Procedural and timeline aspects

  • Enforcement and remedies:

    • Complaints may be filed with the state or local commissions; hearings are governed under existing administrative procedures (KRS Chapter 13B for hearings; 18A-style processes for personnel actions in state employment).
    • Final board decisions become public on the commission’s website, organized by basis of appeal.
  • Appeals:

    • Appellate pathways exist for classified and unclassified state employees and for discrimination complaints, with defined timeframes (typically 30–60 days for filings and hearings, with specifics in the bill’s procedures).
  • Local adoption:

    • Local governments can create or modify local commissions; ordinances must align with KRS 344.362 and 344.365 exemptions as appropriate.
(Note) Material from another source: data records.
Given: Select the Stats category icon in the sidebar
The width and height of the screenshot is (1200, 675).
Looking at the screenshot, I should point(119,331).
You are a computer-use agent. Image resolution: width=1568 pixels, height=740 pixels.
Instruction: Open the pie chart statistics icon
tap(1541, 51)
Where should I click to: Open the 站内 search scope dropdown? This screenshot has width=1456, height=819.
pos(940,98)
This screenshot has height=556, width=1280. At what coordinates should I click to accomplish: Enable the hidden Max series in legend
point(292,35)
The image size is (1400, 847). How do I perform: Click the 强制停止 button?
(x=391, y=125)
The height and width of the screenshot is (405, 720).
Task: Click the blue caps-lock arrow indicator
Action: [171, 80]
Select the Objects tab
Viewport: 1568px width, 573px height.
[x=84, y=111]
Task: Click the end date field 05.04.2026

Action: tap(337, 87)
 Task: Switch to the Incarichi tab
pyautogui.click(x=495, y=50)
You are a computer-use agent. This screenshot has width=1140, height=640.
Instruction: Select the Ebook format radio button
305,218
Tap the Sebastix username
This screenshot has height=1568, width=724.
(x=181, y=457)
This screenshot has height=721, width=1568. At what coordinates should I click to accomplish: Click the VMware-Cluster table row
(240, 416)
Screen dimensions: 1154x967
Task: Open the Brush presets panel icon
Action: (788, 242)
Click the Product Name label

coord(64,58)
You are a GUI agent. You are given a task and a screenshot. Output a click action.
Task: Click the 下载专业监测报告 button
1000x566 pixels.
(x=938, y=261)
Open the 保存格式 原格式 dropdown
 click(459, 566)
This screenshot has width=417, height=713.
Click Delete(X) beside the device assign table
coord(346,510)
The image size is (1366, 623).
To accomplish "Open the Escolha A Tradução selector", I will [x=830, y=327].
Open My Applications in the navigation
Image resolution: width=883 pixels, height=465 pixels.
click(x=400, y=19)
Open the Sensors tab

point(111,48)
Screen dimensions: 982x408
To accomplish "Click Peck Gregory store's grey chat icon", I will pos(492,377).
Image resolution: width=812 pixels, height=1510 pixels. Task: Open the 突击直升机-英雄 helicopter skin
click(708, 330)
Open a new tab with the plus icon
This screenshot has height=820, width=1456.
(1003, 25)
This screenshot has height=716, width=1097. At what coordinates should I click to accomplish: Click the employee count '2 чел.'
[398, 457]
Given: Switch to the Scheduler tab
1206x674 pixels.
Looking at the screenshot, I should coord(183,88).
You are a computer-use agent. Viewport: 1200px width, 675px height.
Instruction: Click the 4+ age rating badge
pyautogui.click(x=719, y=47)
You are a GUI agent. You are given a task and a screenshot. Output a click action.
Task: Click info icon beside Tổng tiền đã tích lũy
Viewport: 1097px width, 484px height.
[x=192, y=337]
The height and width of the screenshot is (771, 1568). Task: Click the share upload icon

Estimated fiscal and administrative impact

  • Local government costs:

    • Local ordinances must be drafted, published, indexed, and recorded; potential costs for legal notices and attorney services.
    • Overall fiscal impact on local governments is described as indeterminable but not expected to be significant; increased caseload for KCHR and local commissions due to expanded protections is possible but not quantified.
  • State agency impact:

    • KCHR and local commissions may experience higher complaint volumes, requiring adequate staffing and resources to process and adjudicate cases.

This summary captures SB 115’s core purpose, substantive changes, affected entities, and notable procedural elements. If you’d like, I can provide a section-by-section mapping of each amendment to a specific KRS provision.

Compiled from official sources — confirm details with the bill’s official record.